▶ PASSAGE TO READ
====
Ito process as numerical solution of stochastic differential equation

Just pushed the first cut of an Euler scheme for SDE

Unit test is based on simple model dX = \mu X dt + \sigma X dW.
sde_euler_1d.pdf (8.7 KB)

The proposed signature of the function ito_process_euler is

matrix ito_process_euler(F1 drift, F2 diffusion, vector y0, 
                         matrix wiener_normal, 
                         real[] theta1, real[] theta2, real t)

where F1 and F2 are functions for drift and diffusion with theta1 and theta2 being their parameters, respectively. y0 is initial condition at t=0, wiener_normal is a matrix of iid standard normals for Weiner process steps. With t being the final time, the step size equals to t divided by the number of columns of wiener_normal.


The 2nd example/test is based on a stochastic SIR model, with parameter vector \theta=(a,b,c,d), the SDE is characterized by

f_{\text{drift}}(x) = (-ax_1x_2 + d, ax_1x_2 -(c+d)x_2, cx_2-dx_3)^t
f_{\text{diffusion}}(x) = (-bx_1x_2 , bx_1x_2, 0)^t

numerical results from ito_process_euler below show Ito processes that range from stable to unstable.

1 Like

I don’t know anything about SDEs, so I’m not going to be much help here.

Is there an issue defining what you want the behavior to be? Any chance we can get @charlesm93 or @bbbales2 or @wds15 to help review the code? I’m also looping in @syclik because he’s in charge of the math lib and also has a strong enough math background for this kind of work. @betanalpha would be another possibility for someone with enough C++ and math to handle this.

I’m about to submit an issue but since I’m getting zero feedback from discourse Performance of stochastic volatility model I’m hesitating to submit a PR. Currently my main concern is

  • This implementation could be completely written in Stan lang, is it still worth to add it as a function.
====
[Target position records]
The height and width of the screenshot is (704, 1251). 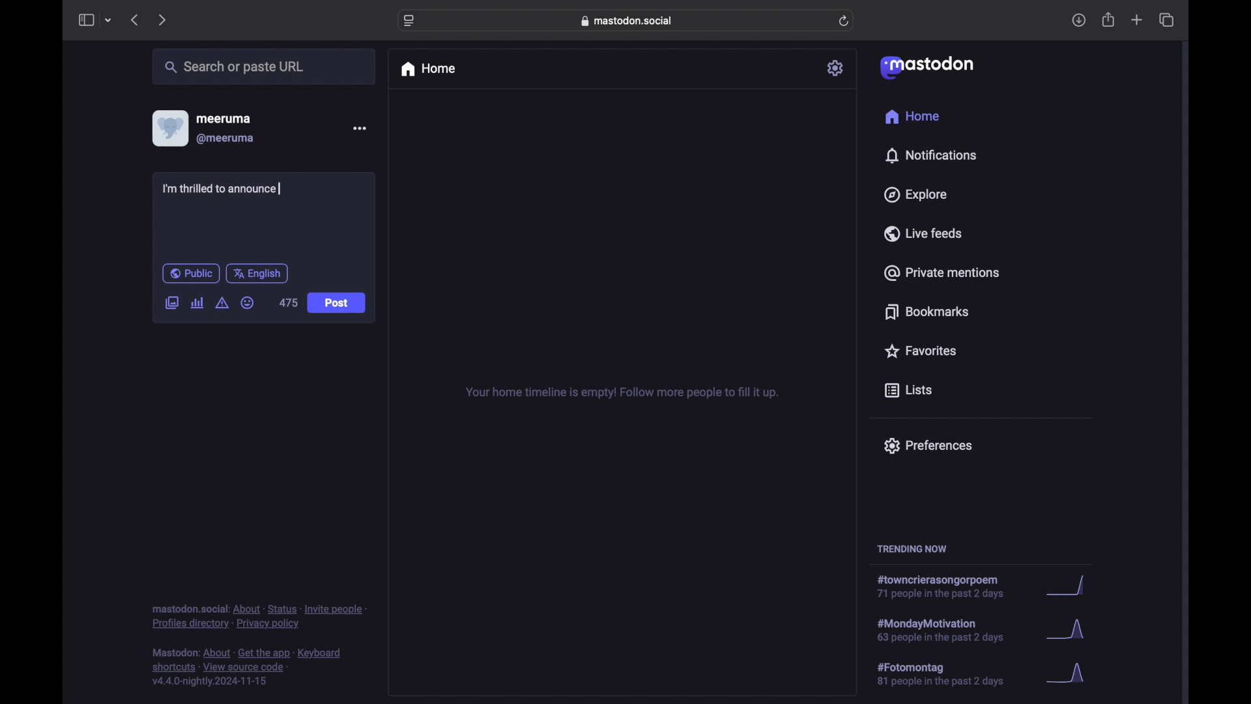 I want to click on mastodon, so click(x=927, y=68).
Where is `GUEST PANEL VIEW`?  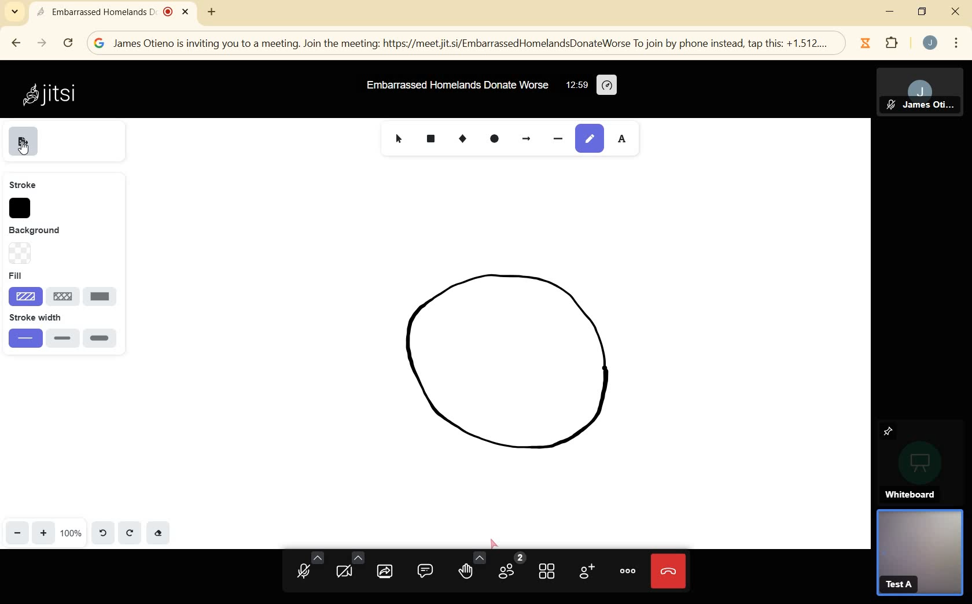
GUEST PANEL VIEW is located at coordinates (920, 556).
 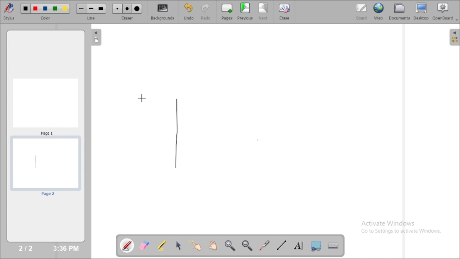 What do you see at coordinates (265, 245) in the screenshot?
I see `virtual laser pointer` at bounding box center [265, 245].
====
▶ JOBS
a: In the forum thread about the Euler scheme for stochastic differential equations, write out the text starting at "Ito process as" and ending at "theta2, real t)".
b: According to the forum thread about the Euler scheme for stochastic differential equations, why does the reply loop in @syclik? Answer in one to three sentences.
c: Carry on the forum thread about the Euler scheme for stochastic differential equations from the point where it stops.

▶ ANSWER SET
a:
Ito process as numerical solution of stochastic differential equation

Just pushed the first cut of an Euler scheme for SDE

Unit test is based on simple model dX = \mu X dt + \sigma X dW.
sde_euler_1d.pdf (8.7 KB)

The proposed signature of the function ito_process_euler is

matrix ito_process_euler(F1 drift, F2 diffusion, vector y0, 
                         matrix wiener_normal, 
                         real[] theta1, real[] theta2, real t)

b: The reply loops in @syclik because he is in charge of the math library. He also has a strong enough math background for this kind of work.

c:
  • The Wiener process generation asks for a potentially large matrix/vector of iid normals, how’s this going to affect the performance in MCMC?

Everyone’s overwhelmed by volume and providing only spotty attention. You’ll need to tap some specific people to review this, and I think we only have a few core devs who are qualified.

The place to start is with an issue, not with a PR. Then when there’s agreement the issue is something we want to implement, then create the PR. @syclik is in the charge of the math lib and the one to contact if the process gets stuck.

That’s true of almost all the functions we write. By adding to Stan, we get something much easier to use and hopefully more reliable and efficient. But it’s a judgement call, which is why I’m suggesting starting with an issue and with pinging @syclik to review the intent.

You mean part of the implementation requires generating iid normals? We’d have to work out how to pass in an RNG in that case. They’re only in scope in transformed data and generated quantities as things are now.

Issue here

I’ve considered this option but decided to let user pass in a real array that is supposed to be of iid normal distribution.

Can that be reused? One way to generate iid normals if they’re fixed is to use transformed data—that allows an RNG.

If one’s fitting a SDE strong solution with given trajectory this iid normal array is going to be parameter.

The 3rd example solves a stochastic volatility model, in particular, the Heston model with truncated volatility

dy_1 = \mu y_1dt + \sqrt{\max(y_2,0)}y_1dW_1 \\ dy_2 = \kappa(\theta - \max(y_2,0)) dt + \xi\sqrt{\max(y_2,0)}dW_2

This model can be seen as an extension of the volatility model in Stan’s user guide. Unlike previous two examples, here we have two correlated Wiener processes dW_1 & dW_2 driving the evolution, therefore the return of f_2 functor should be a 2-by-2 matrix(in this model it’s diagonal).

With asset spot price 100.0 and volatility 0.02, figures below show the solution processes in 1-year period, with 1-day time step. The two driving Wiener processes have correlation -0.7 for leverage effect.

1 Like

@Charles_Driver, this looks like something that you’d know about. If you have an interest in chiming in, please do :D.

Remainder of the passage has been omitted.